Un soir d'exploit manqué pour le Pau FC face au PSG
Le 27 février 1998 restera gravé dans la mémoire du football béarnais. Au stade du Hameau, le Pau FC, pensionnaire de CFA, recevait le Paris Saint-Germain de Raï en huitième de finale de la Coupe de France. Face à une équipe de Division 1, les protégés de Pascal Plancque ont frôlé l'exploit avant de s'incliner 1-0 après prolongations, dans une rencontre qui s'est malheureusement terminée par une bagarre générale.
Un début de match dominé par les Béarnais
Dès les premières minutes, les Palois ont surpris les Parisiens par leur engagement et leur détermination. Sous l'impulsion de Girardot, le maître à jouer, et des attaquants Baylac et Rémy, le Pau FC a enchaîné les offensives. Dès la 4e minute, Baiocco, le gardien palois, réalisait une superbe parade sur Leroy. Les occasions se sont multipliées : Jauréguiberry a frôlé le montant gauche à la 16e minute, tandis que Demirdjian a forcé Fernandez à une détente spectaculaire sur coup de tête à la 34e.
Pendant vingt minutes, l'écart de trois divisions entre les deux formations ne s'est absolument pas fait sentir.

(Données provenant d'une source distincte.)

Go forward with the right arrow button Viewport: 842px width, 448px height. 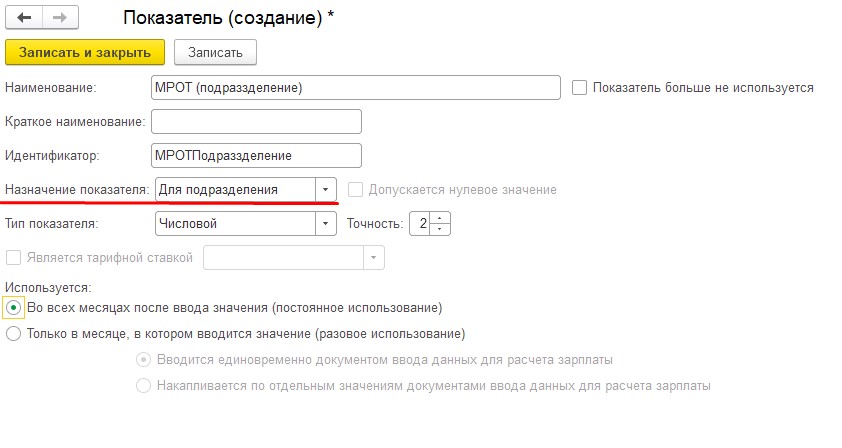tap(60, 18)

Les Béarnais ont montré un enthousiasme incomparable, déterminés à réaliser l'exploit. Même lorsque le PSG a commencé à pointer le bout de son nez, avec des occasions de Debbah et Simone, les Palois ont tenu bon, défendant avec cœur leur cage préservée par Baiocco.

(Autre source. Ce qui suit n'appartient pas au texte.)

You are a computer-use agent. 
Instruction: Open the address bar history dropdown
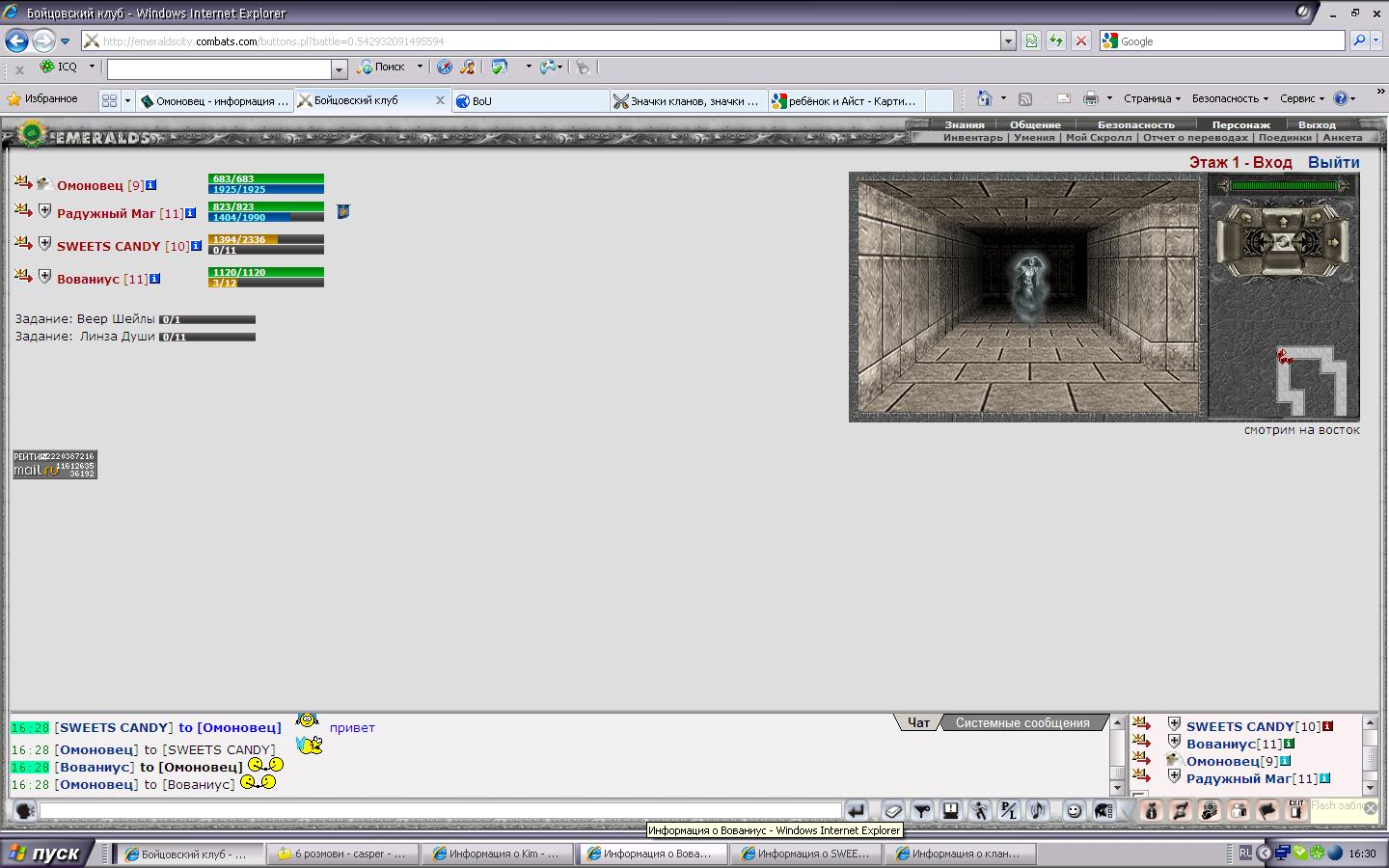(x=1008, y=41)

La résistance héroïque et l'expulsion de Rémy
À la reprise, les Parisiens ont haussé leur niveau de jeu, évoluant plus haut pour gêner la relance paloise. Le travail de sape a porté ses fruits, obligeant Vacher et ses coéquipiers à éprouver les pires difficultés pour sortir de leur camp. Pourtant, le Pau FC a résisté, avec une défense héroïque où Jauréguiberry et Vacher n'ont pas lâché d'une semelle Debbah et Simone.
À l'heure de jeu, les Béarnais ont même retrouvé une seconde santé, profitant d'un PSG moins pressant. Mais la tension est montée d'un cran à la 73e minute : sur une faute de Ducrocq sur Sallaberry, Rémy a asséné un coup de tête au fautif sous les yeux de l'arbitre, ce qui lui a valu une expulsion immédiate. Réduits à dix, les Palois ont dû faire face à l'état de siège décrété par les Parisiens.

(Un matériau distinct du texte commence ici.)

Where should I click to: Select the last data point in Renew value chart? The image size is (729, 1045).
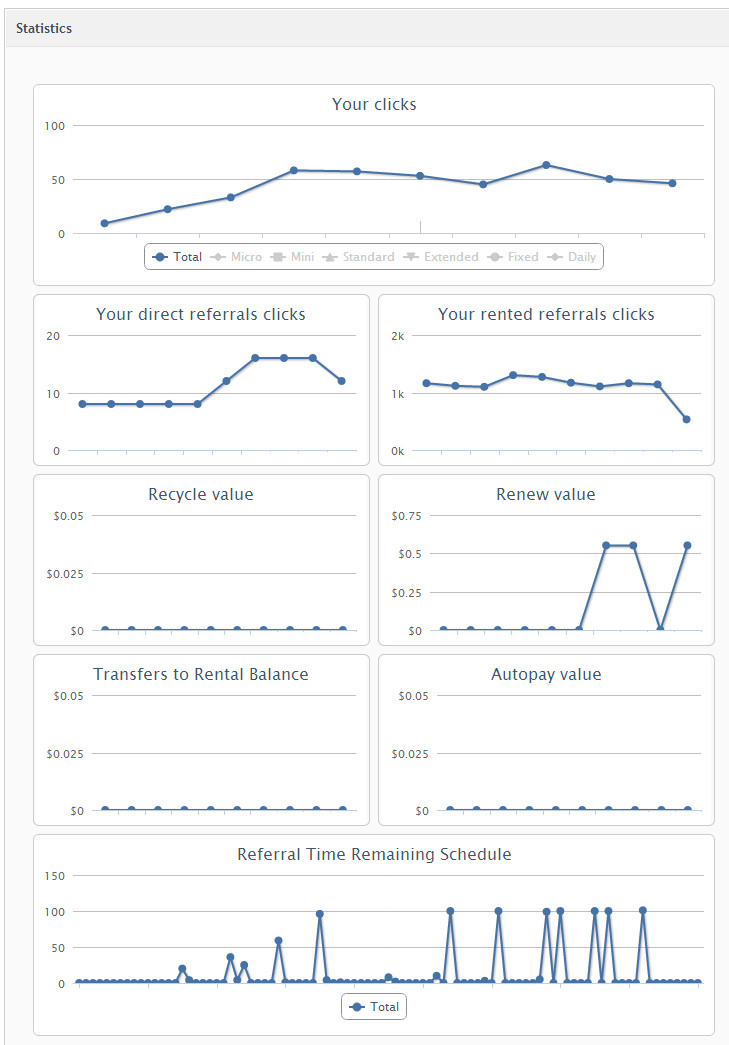pyautogui.click(x=687, y=545)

Le show Baiocco et le but fatal de Raï
Malgré l'infériorité numérique, le Pau FC a continué à rêver de l'exploit. Girardot a même contraint Fernandez à un réflexe étonnant sur une tête décroisée à la 85e minute. En prolongation, c'est Baiocco qui est entré en scène, multipliant les parades décisives. Le gardien palois a dévié du pied un tir à bout portant de Cissé à la 93e, puis réalisé une sortie aérienne spectaculaire à la 95e.
Les Béarnais, loin de s'arc-bouter sur leur but, ont même cherché à contre-attaquer. Becas a échappé deux fois à la surveillance de Roche, tandis que Baylac a tutoyé le montant droit à la 100e minute. Mais le sort allait basculer à la 113e : sur une perte de balle paloise, Simone a distillé une ouverture millimétrée pour Raï, qui d'une frappe piquée n'a laissé aucune chance à Baiocco.
Une fin de match mouvementée et regrettable
Le but de Raï a plongé le camp béarnais dans la désolation. La frustration a ensuite débordé : Becas a été expulsé à la 115e minute, suivi de Vacher à la 119e pour un coup de poing stupide. Si le Pau FC ne méritait certainement pas d'être éliminé ce soir-là, la rencontre ne méritait pas non plus de s'achever par ces scènes déplorables.
Malgré la défaite, les Palois sont sortis la tête haute de cette rencontre. Ils ont prouvé que l'écart entre le CFA et la Division 1 pouvait être comblé par le cœur et la détermination. Cette soirée du 27 février 1998 reste un moment fort de l'histoire du club béarnais, même si l'exploit ultime leur a échappé de peu.